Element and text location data
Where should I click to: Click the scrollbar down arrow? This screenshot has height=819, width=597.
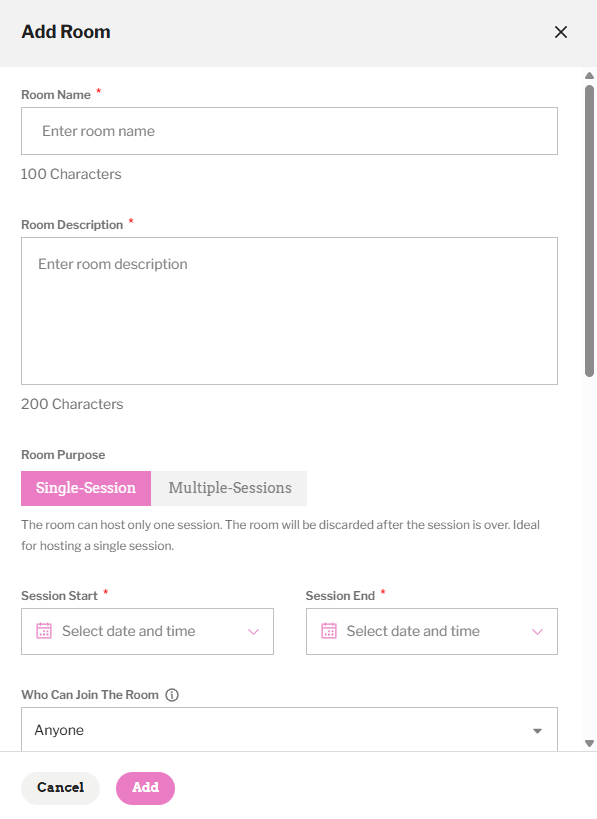tap(589, 743)
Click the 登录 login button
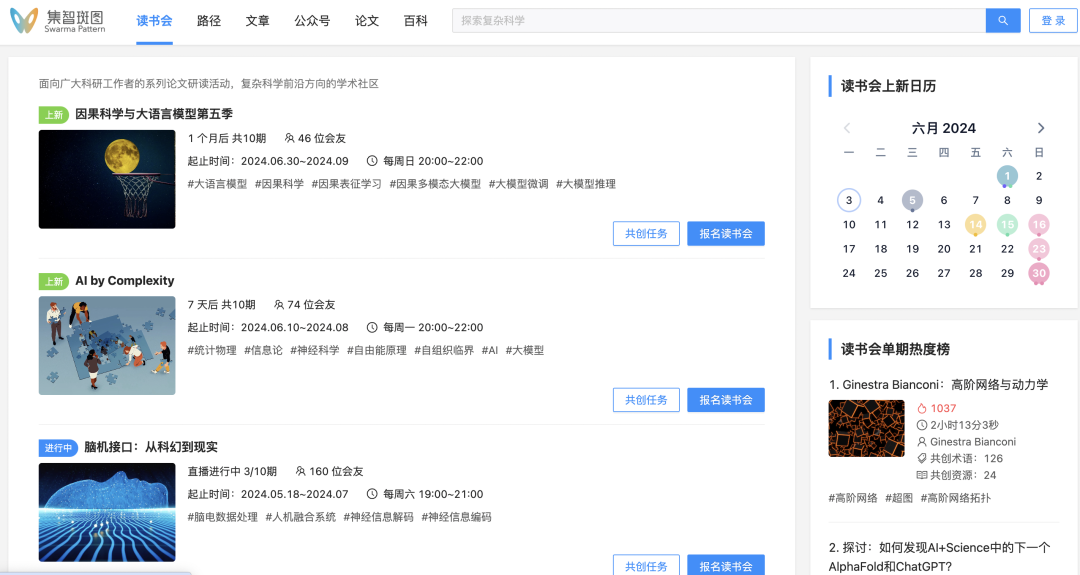 1053,21
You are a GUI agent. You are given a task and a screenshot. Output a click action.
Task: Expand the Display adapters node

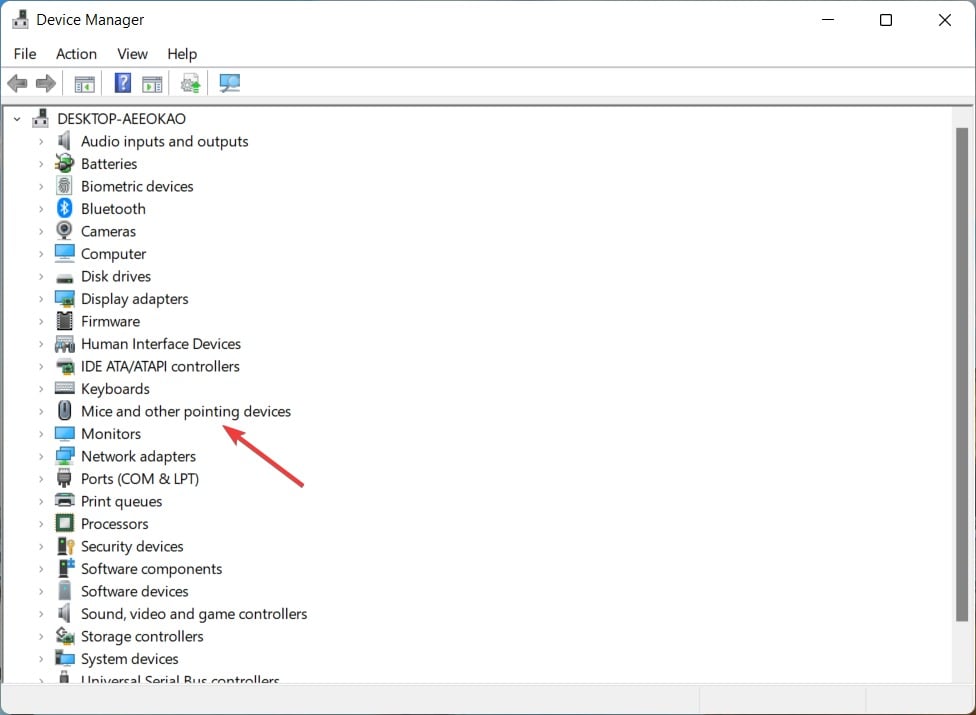[x=40, y=298]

▶ Problem to solve:
Rewrite all of the lines above, substituting "screen capture" for "screenshot" and changing nothing else. Leave the pictures out of your answer.

▶ Result of the exercise:
Where should I click to: Click the scrollbar down arrow? This screen capture has height=819, width=597.
tap(589, 743)
Click the 登录 login button
 1053,21
You are a GUI agent. You are given a task and a screen capture. Output a click action.
Task: Expand the Display adapters node

[x=40, y=298]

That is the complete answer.